§ **ARTIKEL**:
○ ○ ○

Stock Analysis

Indonesia Kendaraan Terminal (IPCC) – Facing Obstacles

Sudah jatuh tertimpa tangga. Begitulah kira-kira situasi yang dialami oleh emiten bernama Indonesia Kendaraan Terminal (IPCC) pada tahun 2020 kemarin. Yeap, apabila di sepanjang tahun 2019 perusahaan berhasil mencetak laba 135 miliar. Maka berdasarkan Laporan Keuangan (LK) terbarunya ketika artikel ini ditulis (Q3-2020), IPCC harus menelan kerugian sebesar 32,7 miliar. Dan tidak hanya itu, optimisme manajemen memenangkan tender operator Pelabuhan Patimban juga harus kandas, dikalahkan konsorsium CTCorp Infrastruktur Indonesia, milik Pak Chairul Tanjung.

Nah, sebetulnya apa sih yang menyebabkan IPCC bisa mengalami penurunan kinerja sedrastis itu? Dan bagaimana dampak gagalnya emiten memenangi tender pelabuhan yang digadang-gadang terbesar kedua di Indonesia ini? Well, mari kita pelajari sekarang:

Indonesia Kendaraan Terminal (IPCC)

Sejarah perusahaan dimulai pada tahun 2007. Di mana induk usaha IPCC, yaitu PT. Pelabuhan Indonesia II (Pelindo II) membentuk satu unit bisnis yang khusus mengelola terminal kendaraan di Tanjung Priok. Hal ini tidak lain disebabkan pertumbuhan industri otomotif yang pesat pada saat itu. Sebagai contoh, apabila kita melihat data dari Gabungan Industri Kendaraan Bermotor Indonesia (Gaikindo), penjualan mobil di Indonesia pada tahun 2000 hanya sebesar 301 ribu unit, lalu meningkat menjadi 534 ribu di tahun 2005, dan terus bertumbuh hingga pada tahun 2012 menembus angka penjualan 1,1 juta unit.

Singkat cerita, karena adanya strategi baru dari manajemen, didukung pertumbuhan penjualan mobil yang signifikan. Maka tepat di tahun 2012, IPCC resmi berdiri sebagai entitas mandiri, yang tentunya masih di bawah Pelindo II. Dan setelah itu, barulah pada tahun 2018 perseroan mencatatkan diri sebagai salah satu perusahaan terbuka di Bursa Efek Indonesia (BEI), sampai akhirnya menjadi ajang investasi dan spekulasi pelaku pasar modal.

Sumber: Laporan Tahunan IPCC 2019

Nah, berdasarkan Laporan Tahunan (LT) 2019, perusahaan memiliki 4 macam sumber pendapatan. Di antaranya adalah: 1. Pendapatan jasa terminal bongkar muat kendaraan (mobil, motor, alat berat, beserta komponen pendukungnya) 2. Pendapatan jasa barang, yakni ekspor & impor kendaraan 3. Pendapatan rupa-rupa usaha, misalnya dari permintaan spesifikasi tertentu dari konsumen negara tujuan, IPCC apabila memungkinkan dapat memenuhi permintaan tersebut (value added service) 4. Dan terakhir, adalah pendapatan utilisasi yang didapatkan dari pengusahaan tanah, bangunan, air dan listrik. Thus, jika teman-teman telisik, maka sebetulnya 98,5% pendapatan IPCC masih berasal dari 2 segmen utamanya, sehingga analisa kita dapat fokus ke bidang usaha jasa terminal dan barang saja.

○ ○ ○

[Baris dari sumber data]
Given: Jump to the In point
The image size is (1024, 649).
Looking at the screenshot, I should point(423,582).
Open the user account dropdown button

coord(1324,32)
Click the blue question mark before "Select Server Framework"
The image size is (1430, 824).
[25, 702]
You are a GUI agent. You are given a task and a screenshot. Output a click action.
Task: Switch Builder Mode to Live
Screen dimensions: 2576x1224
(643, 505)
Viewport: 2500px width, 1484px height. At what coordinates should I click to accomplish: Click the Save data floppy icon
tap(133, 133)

○ ○ ○

§ **YANG DIKERJAKAN**:
(A) Menurut artikel tentang IPCC, berapa kerugian yang harus ditanggung perusahaan berdasarkan laporan keuangan Q3-2020?
(B) Jelaskan mengapa artikel tentang IPCC menyatakan bahwa analisis cukup difokuskan pada bidang usaha jasa terminal dan jasa barang.
(C) Teruskan artikel tentang IPCC mulai dari kalimat terakhirnya.
Baris-baris tersebut adalah bahan tersendiri yang terpisah dari artikel.

§ **HASIL TUGAS**:
(A) Sebesar 32,7 miliar.

(B) Analisis dapat difokuskan pada jasa terminal dan jasa barang karena 98,5% pendapatan IPCC masih berasal dari kedua segmen utama tersebut.

(C)
And yeap, seperti yang sudah dibahas di atas, teman-teman dapat melihat bahwa kinerja IPCC sangat dipengaruhi oleh industri otomotif di Indonesia secara khusus, dan Asia secara umum (2 negara tujuan utama ekspor IPCC, adalah Vietnam dan Filipina). Dan unfortunately, berdasarkan pemaparan Gaikindo terbaru, penjualan mobil nasional dari pabrikan ke dealer (wholesales) turun 48,35%, dari sekitar 1 jutaan, ke level 15 tahun yang lalu, yaitu 532ribu unit. Tidak hanya itu, dengan adanya PSBB antar wilayah, ditambah lockdown pada negara-negara tujuan, maka operasional IPCC dalam proses bongkar muat kendaraan, baik pengiriman antar pulau/negara juga terhambat. Alhasil, terjadi perubahan drastis dari kinerja perusahaan.

Okey, sekarang bagaimana dengan prospek usahanya? Bukankan kedepannya penjualan mobil akan kembali normal? Di tambah ada target penjualan 2 juta unit kendaraan dari Gaikindo? Well, sebelumnya mari kita pelajari seluk beluk fundamental perusahaan:

Fundamental Analysis

Profitabilitas

Sumber: Laporan Tahunan IPCC 2019

Apabila teman-teman perhatikan pencapaian emiten 5 tahun kebelakang, kita dapat melihat bahwa kinerja perusahaan sangatlah gemilang, khususnya di tahun 2015-2017 (ROE 44-54%). Hal ini dikarenakan IPCC, merupakan satu-satunya pengelola terminal kendaraan di Indonesia, alias bisa dikatakan monopoli. Sedangkan untuk tahun 2018 dan seterusnya, rasio profitabilitas perusahaan meskipun masih cukup baik, namun menurun diakibatkan perolehan dana hasil IPO sebesar 800 miliar yang belum produktif.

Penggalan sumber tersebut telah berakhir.